Roe sobbed, mournful and primal all at the same time. Decades of pain encapsulated in that singular sound. Instantly, it brought tears to Josie’s eyes. She blinked them back because someone in this room had to hold it together.

Eva and Erica cried quietly for a few minutes, both of them staring at Roe. Josie knew they wanted to embrace her. One day they would. Very soon.

“There’s one more thing,” Josie said. “Your name.”

Roe shook her head. “Roe, Roe.”

“It’s true,” said Eva.

“I want to say it,” Erica whispered. “Let me say it.”

Her whisper wasn’t quiet. Roe stilled when she heard the words and then, a huge smile broke across her face. Eva gasped. The transformation was breathtaking. For a brief moment, Josie saw the ethereal beauty that Tilly had described, and her heart broke at the realization that Roe probably hadn’t smiled in six decades.

Erica grinned back at her grandmother and there, there was the resemblance.

Clearing her throat, Erica squared her shoulders and announced the words like she was casting a spell. “Miranda Lawson.”

Roe nodded and patted the table. The fingers of her right hand jerked. The smile never left her face, no matter how many tears she shed.

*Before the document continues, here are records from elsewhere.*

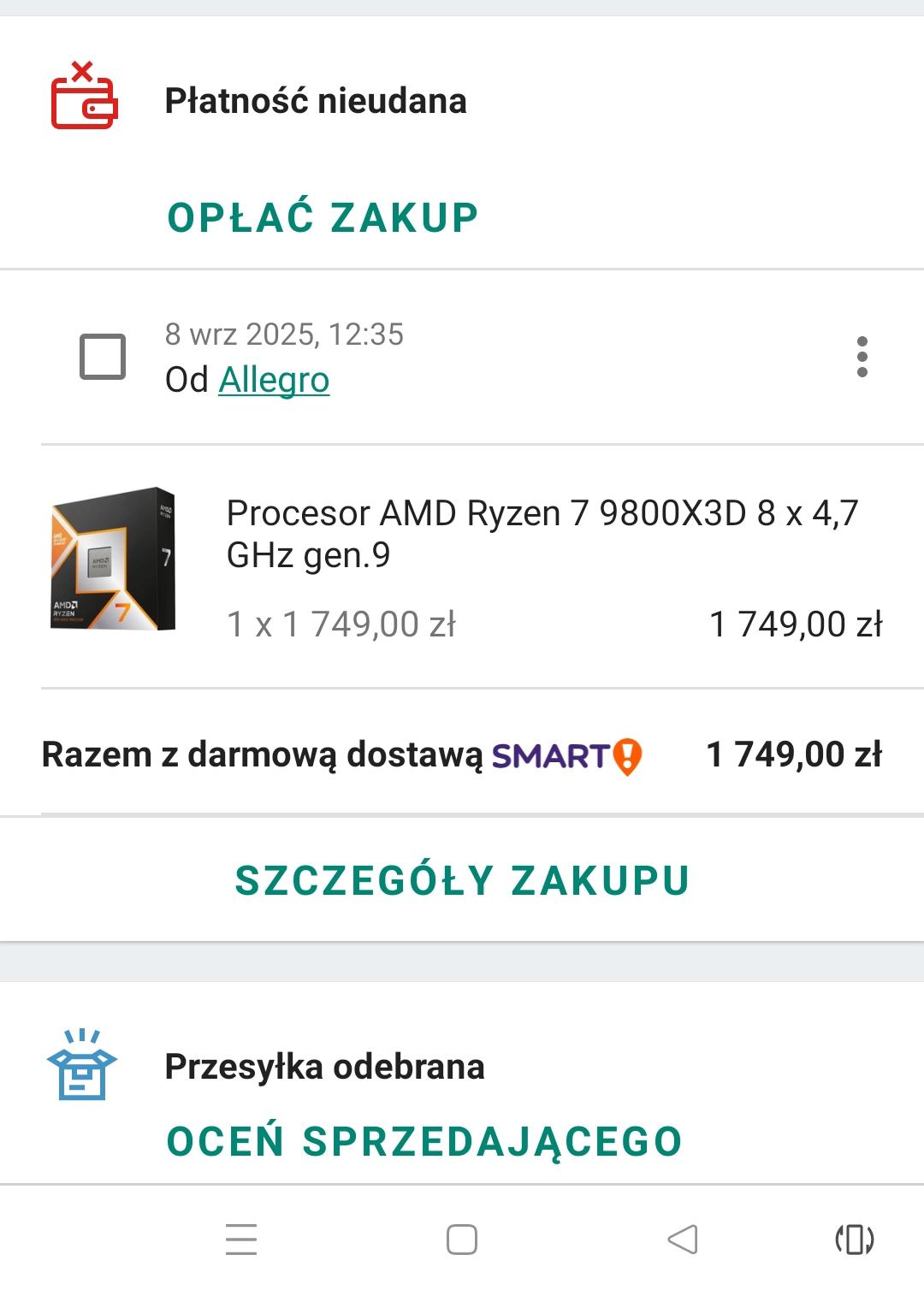
Task: Open Android recent apps navigation icon
Action: [x=241, y=1239]
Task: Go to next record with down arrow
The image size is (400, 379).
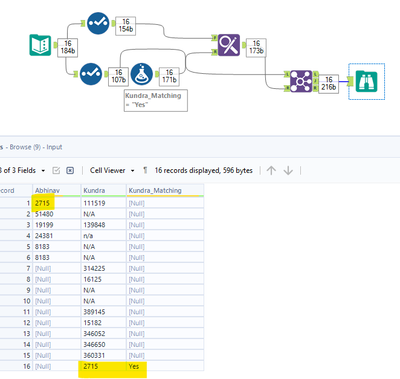Action: pyautogui.click(x=288, y=170)
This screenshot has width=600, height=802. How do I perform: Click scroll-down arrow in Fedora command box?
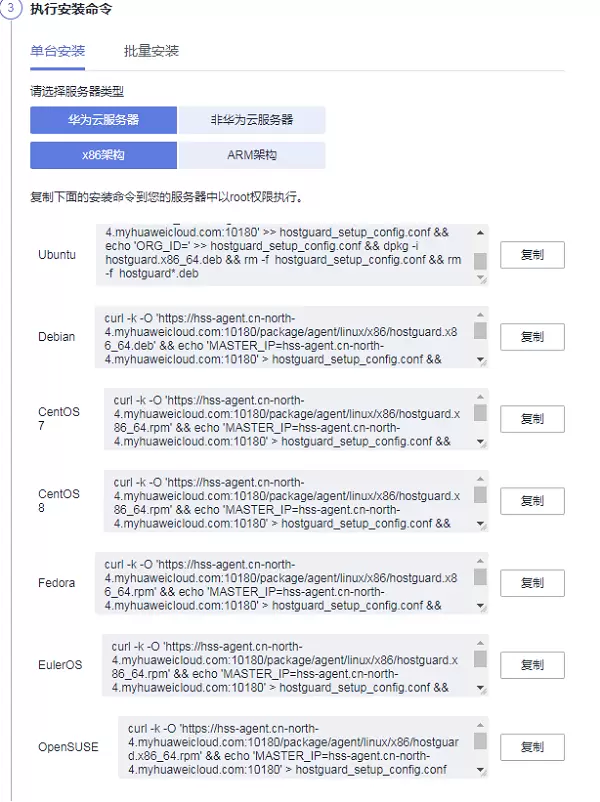click(480, 605)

The rest of the visit was mostly Erica blurting out random things in a very high-pitched voice. Roe hung on every word. When the guards told her their time was up, she stood without protest, and, with a quavering hand, blew a kiss at the three of them.

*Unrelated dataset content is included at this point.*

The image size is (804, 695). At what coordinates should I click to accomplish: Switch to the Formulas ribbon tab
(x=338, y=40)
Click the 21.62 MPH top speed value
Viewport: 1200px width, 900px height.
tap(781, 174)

For the love of God. Josie was going to have to have a Big Cry in the car on her way home.

Roe was almost to the door when Erica leapt from her seat and flew around the table. Before any of them could stop her, she threw her arms around Roe’s neck in an awkward side hug that only lasted long enough for Roe to pat her arm before the guards pried them apart.

Josie looked back and forth between Erica and Eva, noticing the way their faces glowed with excitement and joy and she thought maybe, just maybe, something good had come from Lila Jensen’s legacy after all.